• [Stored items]

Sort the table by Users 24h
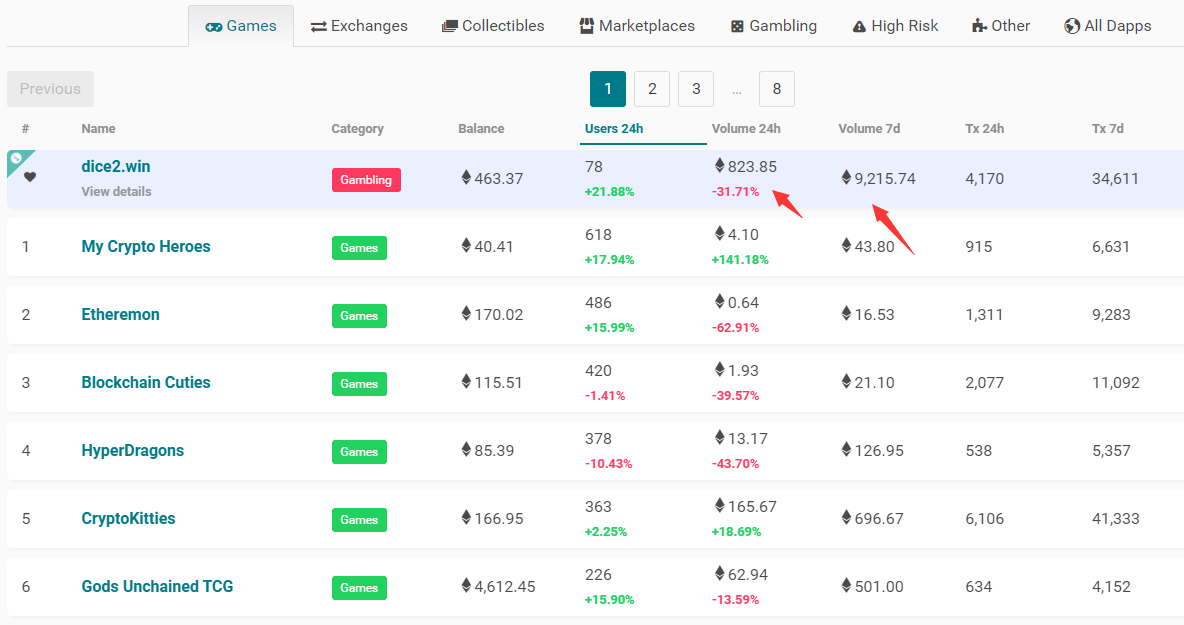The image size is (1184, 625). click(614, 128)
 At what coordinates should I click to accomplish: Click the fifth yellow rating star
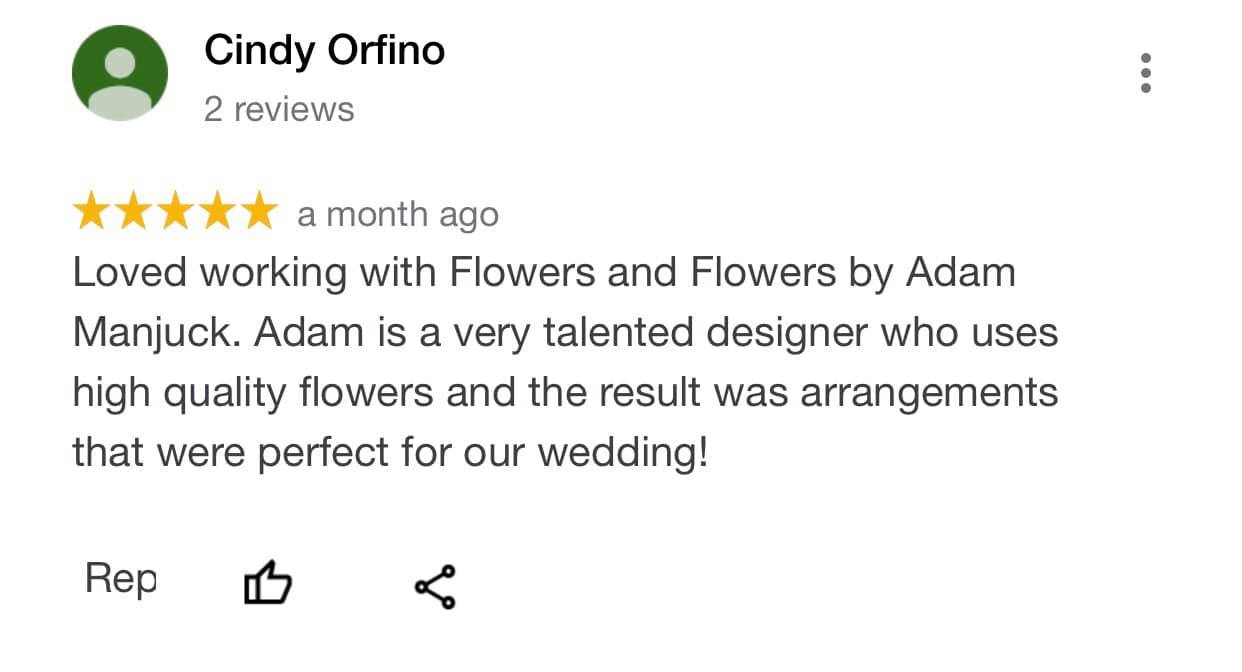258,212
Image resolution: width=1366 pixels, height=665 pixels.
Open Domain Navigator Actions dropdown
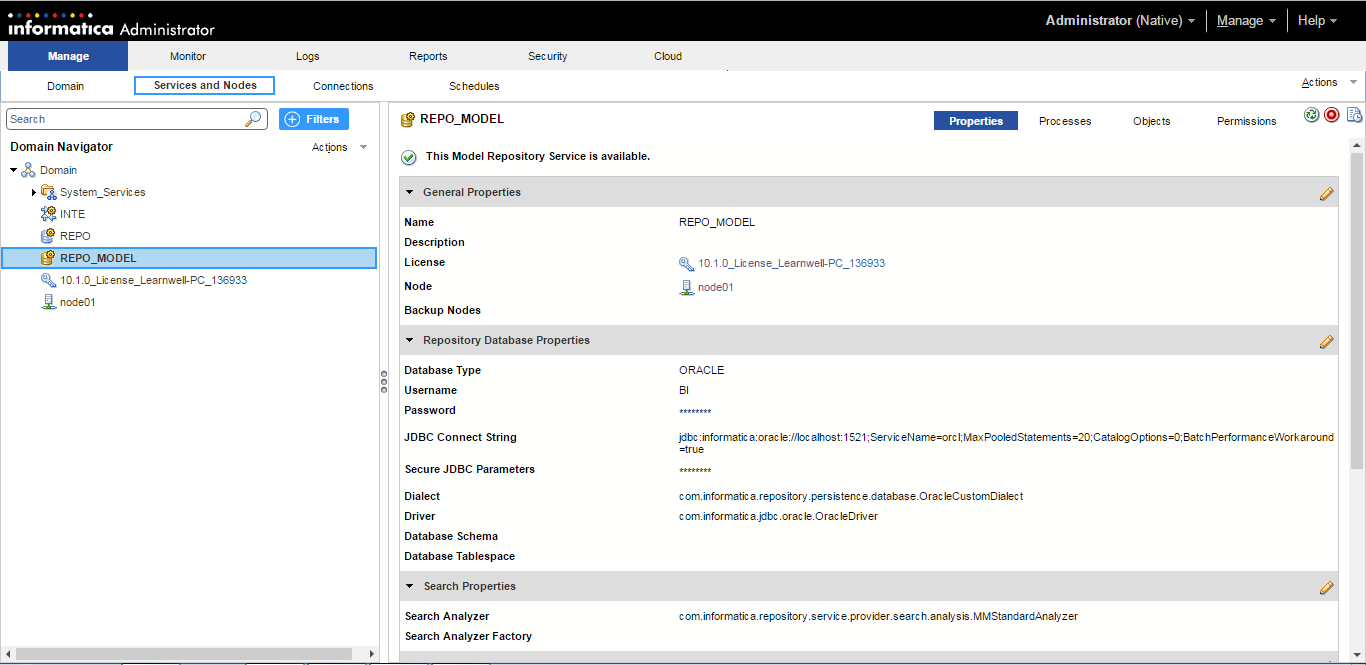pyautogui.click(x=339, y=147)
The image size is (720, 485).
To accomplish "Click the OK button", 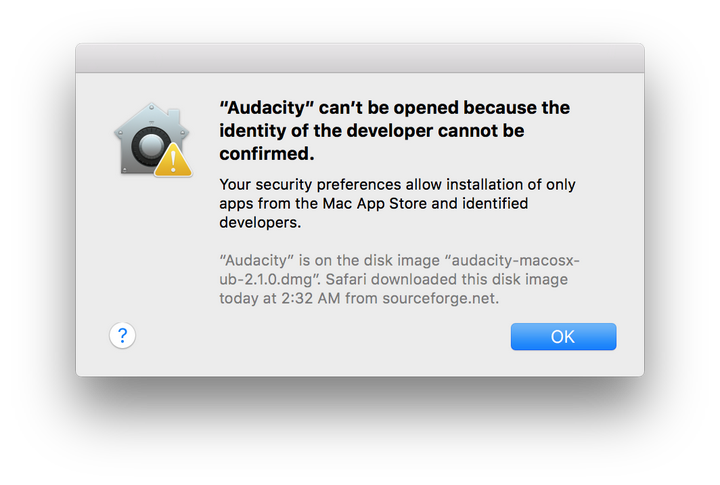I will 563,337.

• [TASK REQUIREMENTS]
Beginning with the first line of the records above, extract each line exactly through the line that holds "The image size is (720, 485).", both ends included. Omit pictures.

• [WRITTEN SOLUTION]
Sort the table by Users 24h
The image size is (1184, 625). click(614, 128)
 At what coordinates should I click to accomplish: Click the fifth yellow rating star
258,212
Image resolution: width=1366 pixels, height=665 pixels.
Open Domain Navigator Actions dropdown
pyautogui.click(x=339, y=147)
The image size is (720, 485).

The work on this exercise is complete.